L'anticorps utilisé par les chercheurs permet de détecter la FMRP (en rouge). Dans le cytoplasme, la protéine est associée aux microtubules (les filaments verts). Dans le noyau, elle est concentrée dans les corps de Cajal, des sites de maturation des ARN. Des chercheurs revisitent les causes de cette maladie et découvrent de nouvelles cibles pour la traiter. La protéine responsable du syndrome du X fragile n'est peut-être pas celle qui a été soupçonnée au cours de deux dernières décennies. C'est ce que portent à croire les travaux que des chercheurs de la Faculté de médecine publient dans le dernier numéro de la revue scientifique
PLOS Genetics.
Cette maladie, qui frappe 1 garçon sur 4000 et 1 fille sur 7000, est aujourd'hui la principale cause de retard mental héréditaire. Elle se manifeste par des difficultés dans l'apprentissage du langage et par des comportements hyperactifs ou autistiques. Le mauvais fonctionnement neuronal des personnes atteintes serait causé par une déficience en protéine FMRP (Fragile X Mental Retardation Protein). En conditions normales, cette protéine est abondamment exprimée dans le cerveau où elle intervient dans le développement et la maturation des neurones.
Le modèle en vigueur pour expliquer cette maladie va comme suit.
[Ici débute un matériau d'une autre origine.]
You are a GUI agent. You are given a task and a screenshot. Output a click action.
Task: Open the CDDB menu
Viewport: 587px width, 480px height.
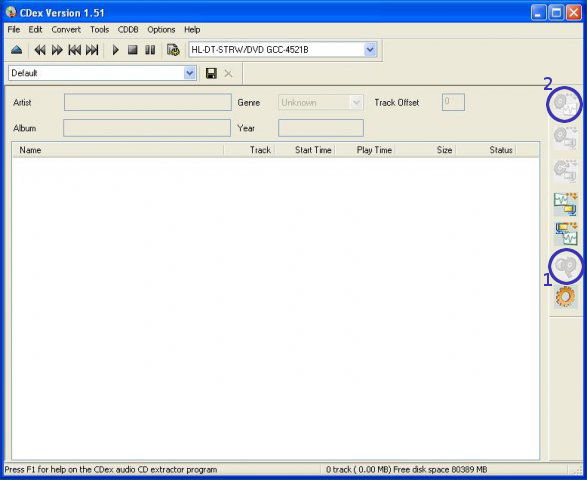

Les FMRP se lient aux ARN messagers produits dans le noyau des neurones et forment, avec d'autres protéines, des granules d'ARN. Les FMRP bâillonnent les ARN messagers jusqu'à ce qu'ils soient livrés, par la voie de microtubules, dans la région du cytoplasme où ils sont traduits en protéines. "Les microtubules sont comme des rails sur lesquels circulent des wagons (les granules) qui transportent l'information génétique (les ARN messagers) vers des usines distantes, spécialisées dans la synthèse de protéines impliquées dans la plasticité des neurones", explique le responsable de l'étude, Edouard Khandjian.
Ce modèle comporte toutefois une faille majeure, vient de découvrir son équipe. Les deux formes les plus courantes de la FMRP abondent dans le cytoplasme, mais elles ne se retrouvent pas dans le noyau. "Nous avons toutefois découvert deux isoformes de la FMRP, nommées 6 et 12, qui sont situées dans des structures énigmatiques du noyau appelées corps de Cajal." Les deux isoformes pourraient conduire les ARN messagers vers ces structures où ils seraient soumis à un processus de maturation avant leur passage dans le cytoplasme.
Selon le professeur Khandjian, il pourrait s'agir là d'un important chaînon manquant dans la compréhension de cette maladie. "Présentement, le traitement du syndrome du X fragile vise des mécanismes qui affectent le développement des neurones et la plasticité neuronale. Ces mécanismes ont lieu dans le cytoplasme. Notre découverte ouvre la possibilité d'agir en amont, sur des cibles qui se trouvent dans le noyau. La prochaine étape consiste à déterminer à quoi sont rattachées ces deux isoformes de FMRP dans les corps de Cajal et quel est leur rôle."
L'article paru dans
PLOS Genetics est signé par Alain Y. Dury, Rachid El Fatimy, Sandra Tremblay, Paul De Koninck et Edouard W. Khandjian, du Centre de recherche de l'Institut universitaire en santé mentale de Québec, Timothy M. Rose, du Seattle Children's Research Institute, et Jocelyn Côté, de l'Université d'Ottawa.